There is a special proof style in Lean for equational proofs calc which enables to have more readable equational derivations, which we will introduce later.

4.6. Classical Predicate Logic¶

We can use classical logic in predicate logic even though the explanation using truth tables doesn’t work anymore, or let’s say we have to be prepared to use infinite truth tables which need a lot of paper to write out.

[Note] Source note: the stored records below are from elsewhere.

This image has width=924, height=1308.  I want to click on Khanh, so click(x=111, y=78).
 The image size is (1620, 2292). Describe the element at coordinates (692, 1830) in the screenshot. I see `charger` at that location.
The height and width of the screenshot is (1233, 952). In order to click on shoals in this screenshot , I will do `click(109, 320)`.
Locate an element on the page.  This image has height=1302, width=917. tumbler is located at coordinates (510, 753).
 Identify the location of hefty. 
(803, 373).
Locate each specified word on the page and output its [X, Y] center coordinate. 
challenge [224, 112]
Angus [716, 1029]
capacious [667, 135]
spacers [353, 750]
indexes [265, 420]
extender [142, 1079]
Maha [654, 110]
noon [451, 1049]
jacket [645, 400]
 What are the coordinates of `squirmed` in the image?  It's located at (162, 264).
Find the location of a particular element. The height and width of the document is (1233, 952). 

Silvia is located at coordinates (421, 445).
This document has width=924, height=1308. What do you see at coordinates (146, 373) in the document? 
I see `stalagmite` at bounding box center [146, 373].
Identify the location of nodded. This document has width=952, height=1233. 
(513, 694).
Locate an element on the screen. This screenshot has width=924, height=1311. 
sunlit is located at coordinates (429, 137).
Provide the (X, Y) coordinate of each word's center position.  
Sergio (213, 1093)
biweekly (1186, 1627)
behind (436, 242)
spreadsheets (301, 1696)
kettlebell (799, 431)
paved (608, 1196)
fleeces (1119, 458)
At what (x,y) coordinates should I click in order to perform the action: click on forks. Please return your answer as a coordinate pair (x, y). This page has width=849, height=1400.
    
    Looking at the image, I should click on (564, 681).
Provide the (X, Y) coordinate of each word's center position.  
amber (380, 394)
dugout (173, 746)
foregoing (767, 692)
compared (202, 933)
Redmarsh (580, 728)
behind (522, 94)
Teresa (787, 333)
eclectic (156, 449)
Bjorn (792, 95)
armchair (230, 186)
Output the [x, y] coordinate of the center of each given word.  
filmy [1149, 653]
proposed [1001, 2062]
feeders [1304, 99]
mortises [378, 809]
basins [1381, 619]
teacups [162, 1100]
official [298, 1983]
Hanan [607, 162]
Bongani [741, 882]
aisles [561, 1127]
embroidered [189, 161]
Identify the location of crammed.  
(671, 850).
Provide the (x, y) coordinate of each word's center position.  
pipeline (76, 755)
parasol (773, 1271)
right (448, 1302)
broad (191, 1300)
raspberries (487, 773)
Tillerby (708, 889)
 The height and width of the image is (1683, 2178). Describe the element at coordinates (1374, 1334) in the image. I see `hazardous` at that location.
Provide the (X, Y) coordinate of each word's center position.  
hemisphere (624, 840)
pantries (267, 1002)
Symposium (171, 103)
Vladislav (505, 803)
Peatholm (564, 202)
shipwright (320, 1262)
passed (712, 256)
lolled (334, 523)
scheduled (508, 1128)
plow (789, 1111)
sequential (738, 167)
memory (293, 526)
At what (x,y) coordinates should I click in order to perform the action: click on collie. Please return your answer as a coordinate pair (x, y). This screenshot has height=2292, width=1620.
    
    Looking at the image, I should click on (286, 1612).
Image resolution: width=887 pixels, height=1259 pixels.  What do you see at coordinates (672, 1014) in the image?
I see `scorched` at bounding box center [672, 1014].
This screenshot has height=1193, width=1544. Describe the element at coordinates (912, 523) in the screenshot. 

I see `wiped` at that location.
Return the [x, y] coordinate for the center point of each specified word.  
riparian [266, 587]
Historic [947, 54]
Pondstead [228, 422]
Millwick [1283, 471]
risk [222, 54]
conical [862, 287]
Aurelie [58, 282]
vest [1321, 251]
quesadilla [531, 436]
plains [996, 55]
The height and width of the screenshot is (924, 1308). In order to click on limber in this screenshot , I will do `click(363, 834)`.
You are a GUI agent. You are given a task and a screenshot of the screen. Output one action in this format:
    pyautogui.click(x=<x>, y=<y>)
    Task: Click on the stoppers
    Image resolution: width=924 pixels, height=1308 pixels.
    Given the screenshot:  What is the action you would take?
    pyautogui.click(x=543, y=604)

There are predicate logic counterparts of the de Morgan laws which now say that you can move negation through a quantifier by negating the component and switching the quantifier. And again one of them is provable intuitionistically:

theorem dm1_pred : ¬ (∃ x : A, PP x) ↔ ∀ x : A, ¬ PP x :=
begin
  constructor,
  assume h x p,
  apply h,
  existsi x,
  exact p,
  assume h p,
  cases p with a pa,
  apply h,
  exact pa,
end

While the other direction again needs classical logic:

theorem dm2_pred : ¬ (∀ x : A, PP x) ↔ ∃ x : A, ¬ PP x :=
begin
  constructor,
  assume h,
  apply raa,
  assume ne,
  apply h,
  assume a,
  apply raa,
  assume np,
  apply ne,
  existsi a,
  exact np,
  assume h na,
  cases h with a np,
  apply np,
  apply na,
end

Actually I had to use indirect proof raa twice to derive the left to right direction. Still our explanation we had given previously still applies: the existential statement ∃ x : A, ¬ PP x conatins information but the negated universal one ¬ (∀ x : A, PP x) deosn’t. Intuitively: knowing that not all students are stupid doesn’t give you a way to come up with a student who is not stupid.

4.7. Summary of tactics¶

Here is the summary of basic tactics for predicate logic:

	How to prove ?	How to use?
`∀`	`assume h`	`apply h`
`∃`	`existsi a`	`cases h with x p`
`=`	`reflexivity`	`rewrite h` `rewrite← h`

Note that the a after exsistsi can be any expression of type A, while h x p are variables.